**** DATA FOR THIS EXERCISE ****
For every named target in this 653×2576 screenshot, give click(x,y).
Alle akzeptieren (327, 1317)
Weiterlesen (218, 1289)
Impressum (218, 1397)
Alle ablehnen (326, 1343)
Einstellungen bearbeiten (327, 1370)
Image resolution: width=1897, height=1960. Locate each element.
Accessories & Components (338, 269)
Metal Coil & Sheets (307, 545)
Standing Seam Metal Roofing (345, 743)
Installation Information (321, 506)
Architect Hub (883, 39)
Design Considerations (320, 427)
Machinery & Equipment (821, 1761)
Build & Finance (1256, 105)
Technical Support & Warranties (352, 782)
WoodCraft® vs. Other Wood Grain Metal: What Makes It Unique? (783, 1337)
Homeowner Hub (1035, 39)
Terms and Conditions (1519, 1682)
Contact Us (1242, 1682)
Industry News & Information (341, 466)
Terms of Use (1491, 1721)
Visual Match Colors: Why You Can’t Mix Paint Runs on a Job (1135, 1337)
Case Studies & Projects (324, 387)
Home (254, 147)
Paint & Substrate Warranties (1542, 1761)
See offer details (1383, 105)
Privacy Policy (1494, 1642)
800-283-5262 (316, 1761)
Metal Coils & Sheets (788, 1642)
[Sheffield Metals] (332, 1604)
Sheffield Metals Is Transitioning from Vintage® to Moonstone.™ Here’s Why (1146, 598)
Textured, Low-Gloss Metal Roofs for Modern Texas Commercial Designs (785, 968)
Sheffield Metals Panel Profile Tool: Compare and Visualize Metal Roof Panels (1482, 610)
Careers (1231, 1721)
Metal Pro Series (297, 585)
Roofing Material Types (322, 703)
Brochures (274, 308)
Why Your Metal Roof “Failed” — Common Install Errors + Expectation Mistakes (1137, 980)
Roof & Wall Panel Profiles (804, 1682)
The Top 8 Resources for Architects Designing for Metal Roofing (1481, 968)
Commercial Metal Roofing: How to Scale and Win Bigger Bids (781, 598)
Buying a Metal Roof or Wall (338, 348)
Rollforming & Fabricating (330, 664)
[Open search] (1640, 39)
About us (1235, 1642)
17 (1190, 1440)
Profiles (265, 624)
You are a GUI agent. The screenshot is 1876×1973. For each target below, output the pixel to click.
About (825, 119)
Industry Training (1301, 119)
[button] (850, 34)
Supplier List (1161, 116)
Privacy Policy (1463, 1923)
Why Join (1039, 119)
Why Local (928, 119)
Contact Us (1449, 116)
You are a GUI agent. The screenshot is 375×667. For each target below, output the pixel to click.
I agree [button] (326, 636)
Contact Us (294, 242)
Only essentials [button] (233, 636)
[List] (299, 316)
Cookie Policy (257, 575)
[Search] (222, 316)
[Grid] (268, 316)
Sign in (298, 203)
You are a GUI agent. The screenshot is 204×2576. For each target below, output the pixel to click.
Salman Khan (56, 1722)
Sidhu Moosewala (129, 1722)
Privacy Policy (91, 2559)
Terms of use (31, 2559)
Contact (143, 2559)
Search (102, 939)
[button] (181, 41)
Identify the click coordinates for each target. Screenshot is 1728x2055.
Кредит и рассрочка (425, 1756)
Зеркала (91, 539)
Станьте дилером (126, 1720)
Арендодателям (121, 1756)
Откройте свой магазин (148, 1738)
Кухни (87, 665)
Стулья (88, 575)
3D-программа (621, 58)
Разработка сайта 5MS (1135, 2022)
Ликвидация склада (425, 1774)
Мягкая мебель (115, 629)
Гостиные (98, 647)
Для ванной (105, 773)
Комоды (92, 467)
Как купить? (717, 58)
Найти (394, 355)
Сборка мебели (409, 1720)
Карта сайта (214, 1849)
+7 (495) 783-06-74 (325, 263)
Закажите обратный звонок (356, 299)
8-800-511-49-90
****
→ PROBLEM DETAILS: The answer is the run of lines above from the line containing "Careers (1231, 1721)" through the line containing "[Search] (222, 316)", copied exactly and alone.

→ ANSWER:
Careers (1231, 1721)
Metal Pro Series (297, 585)
Roofing Material Types (322, 703)
Brochures (274, 308)
Why Your Metal Roof “Failed” — Common Install Errors + Expectation Mistakes (1137, 980)
Roof & Wall Panel Profiles (804, 1682)
The Top 8 Resources for Architects Designing for Metal Roofing (1481, 968)
Commercial Metal Roofing: How to Scale and Win Bigger Bids (781, 598)
Buying a Metal Roof or Wall (338, 348)
Rollforming & Fabricating (330, 664)
[Open search] (1640, 39)
About us (1235, 1642)
17 (1190, 1440)
Profiles (265, 624)
You are a GUI agent. The screenshot is 1876×1973. For each target below, output the pixel to click.
About (825, 119)
Industry Training (1301, 119)
[button] (850, 34)
Supplier List (1161, 116)
Privacy Policy (1463, 1923)
Why Join (1039, 119)
Why Local (928, 119)
Contact Us (1449, 116)
You are a GUI agent. The screenshot is 375×667. For each target below, output the pixel to click.
I agree [button] (326, 636)
Contact Us (294, 242)
Only essentials [button] (233, 636)
[List] (299, 316)
Cookie Policy (257, 575)
[Search] (222, 316)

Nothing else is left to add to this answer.